▸ **Challenge**
Retype the following lines exactly as they appear.

........

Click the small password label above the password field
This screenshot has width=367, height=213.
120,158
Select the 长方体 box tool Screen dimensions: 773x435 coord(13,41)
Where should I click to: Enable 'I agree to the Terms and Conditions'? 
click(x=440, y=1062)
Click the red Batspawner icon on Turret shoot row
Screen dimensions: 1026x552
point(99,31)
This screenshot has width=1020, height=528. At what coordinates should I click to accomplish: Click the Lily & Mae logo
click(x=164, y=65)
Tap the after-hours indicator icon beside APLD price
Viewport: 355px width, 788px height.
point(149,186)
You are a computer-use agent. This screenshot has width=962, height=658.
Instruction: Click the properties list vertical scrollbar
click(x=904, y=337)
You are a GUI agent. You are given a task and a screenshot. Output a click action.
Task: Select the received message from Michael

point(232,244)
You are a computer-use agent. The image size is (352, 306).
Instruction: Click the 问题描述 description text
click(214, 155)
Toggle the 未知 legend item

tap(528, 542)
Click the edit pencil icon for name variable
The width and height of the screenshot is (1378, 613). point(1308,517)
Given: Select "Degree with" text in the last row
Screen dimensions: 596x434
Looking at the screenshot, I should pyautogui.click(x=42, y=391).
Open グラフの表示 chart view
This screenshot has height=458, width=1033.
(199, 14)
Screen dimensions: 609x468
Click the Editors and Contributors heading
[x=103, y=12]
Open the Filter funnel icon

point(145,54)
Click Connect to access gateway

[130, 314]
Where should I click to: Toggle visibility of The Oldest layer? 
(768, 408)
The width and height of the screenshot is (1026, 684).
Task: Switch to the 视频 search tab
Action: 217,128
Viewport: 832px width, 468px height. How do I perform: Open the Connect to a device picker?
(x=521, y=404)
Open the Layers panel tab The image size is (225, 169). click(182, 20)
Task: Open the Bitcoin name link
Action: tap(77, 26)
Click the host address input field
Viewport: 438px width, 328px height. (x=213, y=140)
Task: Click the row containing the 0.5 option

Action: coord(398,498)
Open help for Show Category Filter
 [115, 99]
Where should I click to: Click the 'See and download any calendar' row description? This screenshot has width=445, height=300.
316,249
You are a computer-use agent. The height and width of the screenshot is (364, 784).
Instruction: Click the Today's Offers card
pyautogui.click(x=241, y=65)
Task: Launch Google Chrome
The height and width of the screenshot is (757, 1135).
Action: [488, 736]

........

▸ **Answer to the exercise**
Click the small password label above the password field
This screenshot has width=367, height=213.
120,158
Select the 长方体 box tool Screen dimensions: 773x435 coord(13,41)
Where should I click to: Enable 'I agree to the Terms and Conditions'? 
click(x=440, y=1062)
Click the red Batspawner icon on Turret shoot row
Screen dimensions: 1026x552
point(99,31)
This screenshot has width=1020, height=528. At what coordinates should I click to accomplish: Click the Lily & Mae logo
click(x=164, y=65)
Tap the after-hours indicator icon beside APLD price
Viewport: 355px width, 788px height.
point(149,186)
You are a computer-use agent. This screenshot has width=962, height=658.
Instruction: Click the properties list vertical scrollbar
click(x=904, y=337)
You are a GUI agent. You are given a task and a screenshot. Output a click action.
Task: Select the received message from Michael

point(232,244)
You are a computer-use agent. The image size is (352, 306).
Instruction: Click the 问题描述 description text
click(214, 155)
Toggle the 未知 legend item

tap(528, 542)
Click the edit pencil icon for name variable
The width and height of the screenshot is (1378, 613). point(1308,517)
Given: Select "Degree with" text in the last row
Screen dimensions: 596x434
Looking at the screenshot, I should pyautogui.click(x=42, y=391).
Open グラフの表示 chart view
This screenshot has height=458, width=1033.
(199, 14)
Screen dimensions: 609x468
Click the Editors and Contributors heading
[x=103, y=12]
Open the Filter funnel icon

point(145,54)
Click Connect to access gateway

[130, 314]
Where should I click to: Toggle visibility of The Oldest layer? 
(768, 408)
The width and height of the screenshot is (1026, 684).
Task: Switch to the 视频 search tab
Action: 217,128
Viewport: 832px width, 468px height. How do I perform: Open the Connect to a device picker?
(x=521, y=404)
Open the Layers panel tab The image size is (225, 169). click(182, 20)
Task: Open the Bitcoin name link
Action: tap(77, 26)
Click the host address input field
Viewport: 438px width, 328px height. (x=213, y=140)
Task: Click the row containing the 0.5 option

Action: coord(398,498)
Open help for Show Category Filter
 [115, 99]
Where should I click to: Click the 'See and download any calendar' row description? This screenshot has width=445, height=300.
316,249
You are a computer-use agent. The height and width of the screenshot is (364, 784).
Instruction: Click the Today's Offers card
pyautogui.click(x=241, y=65)
Task: Launch Google Chrome
The height and width of the screenshot is (757, 1135).
Action: [488, 736]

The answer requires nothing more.